Even then we nearly always get an unrepresentative Parliament, where a single-party government, with an overall majority of 66 seats, can be elected with only 35 per cent of the votes And it's no better at the local constituency level either. More than two-thirds of the MPs elected to Westminster in 2010 were elected with only minority support.
But we do know how to give effective representation to nearly all of those who vote. And we do know how to ensure local representation with every MP directly accountable to a constituency of local voters. The simplest way of achieving both of these desirable ends would be to replace FPTP with the single transferable vote system of proportional representation (STV-PR). We know that STV-PR can deliver - we have seen it in operation for more than a century in Australia and it was the UK Parliament that gave STV-PR to both Malta and to Ireland (north and south) in the 1920s and it was the UK Parliament that re-introduced STV-PR to Northern Ireland in 1973. STV-PR was good enough for parliaments in Ireland but perhaps it is too good for Great Britain?
With STV-PR there would be no need for tactical voting because the overwhelming majority of voters would get the MPs they really wanted and the Parliament would be properly representative of the voters.
Dr James Gilmour,
24/12 East Parkside,
Edinburgh.
THE significant aspect of Jenny Hjul's article is that it mentions nothing about what we would be voting for in the forthcoming Westminster election if we were all to adopt tactical voting, leaving aside hatred of the SNP and support for the Union.

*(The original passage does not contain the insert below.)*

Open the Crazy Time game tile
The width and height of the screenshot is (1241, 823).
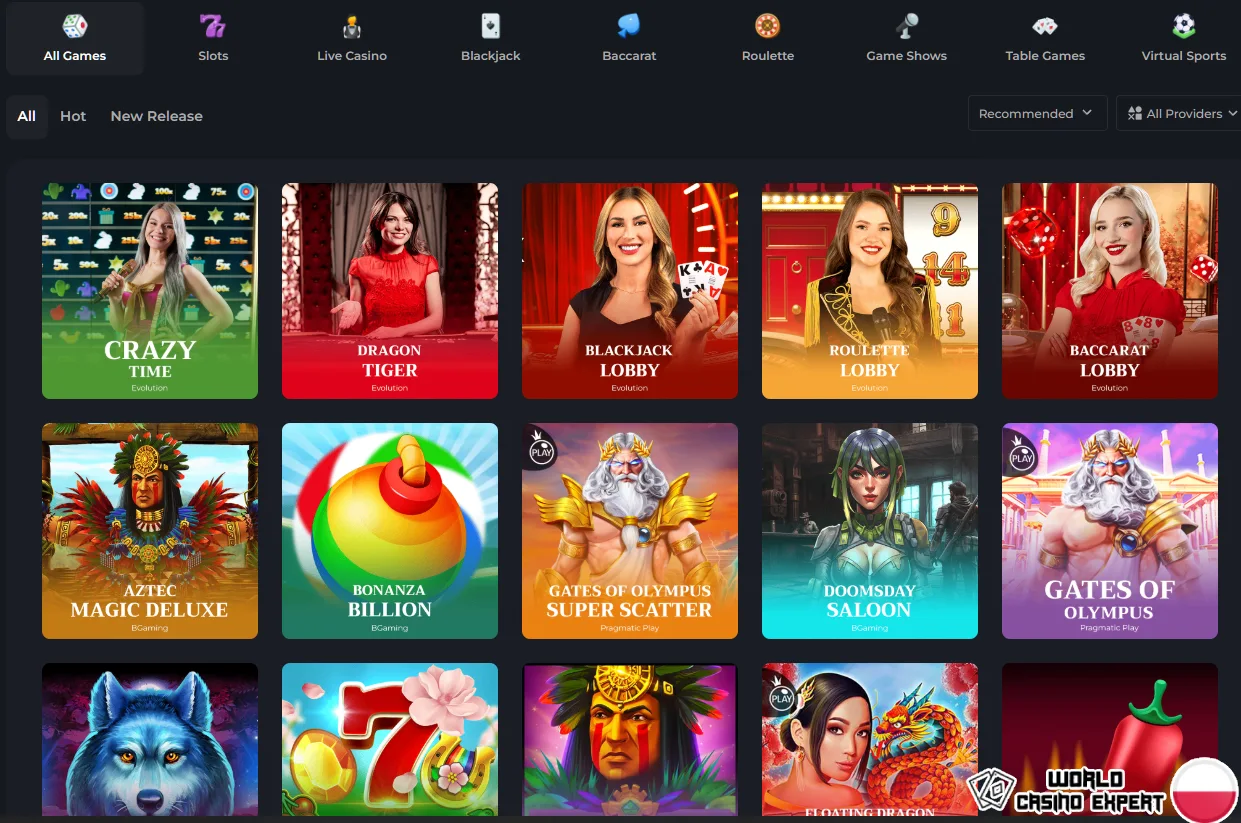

In declaring her hitherto support for Labour at both Holyrood and Westminster, she unwittingly owns up to some responsibility for the mess that Labour in 2010 left the economy. In that capacity she should be well placed to disclose how Tony Blair and Gordon Brown spent their £160bn of borrowing (their "deficit") - because , being in denial about their responsibility, no-one is prepared to offer an explanation. Yet we have daily reminders about the effects of repaying the deficit, with the cuts that undermine both the Westminster Coalition and the Scottish Government.
The perspective of Labour's spell from 1997 to 2010 is that they had 21 parliamentary years in government - 13 at Westminster, and eight at Holyrood, with every conceivable power at their disposal, devolved and reserved, to achieve much, yet, in Scotland, such was the extent of their failure that they literally handed power over to the SNP, courtesy of the votes of the electorate, who had had enough.
It is obvious that it is not really tactical voting that Ms Hjul covets - that is feasible only if there is a choice between two or more non-nationalist candidates. She requires the less-likely Unionist parties to actually withdraw their candidates in favour of the one most likely to thwart the SNP, or in the case of Gordon, to spike Alex Salmond. In any event, imagine the scene at Unionist parties' candidates selection procedures, with the prospect of their own party, say Labour, recommending that their supporters vote for the Conservative candidate to keep the SNP out, because "if you vote SNP you'll get Cameron". It's all going to be a bit of a pantomime.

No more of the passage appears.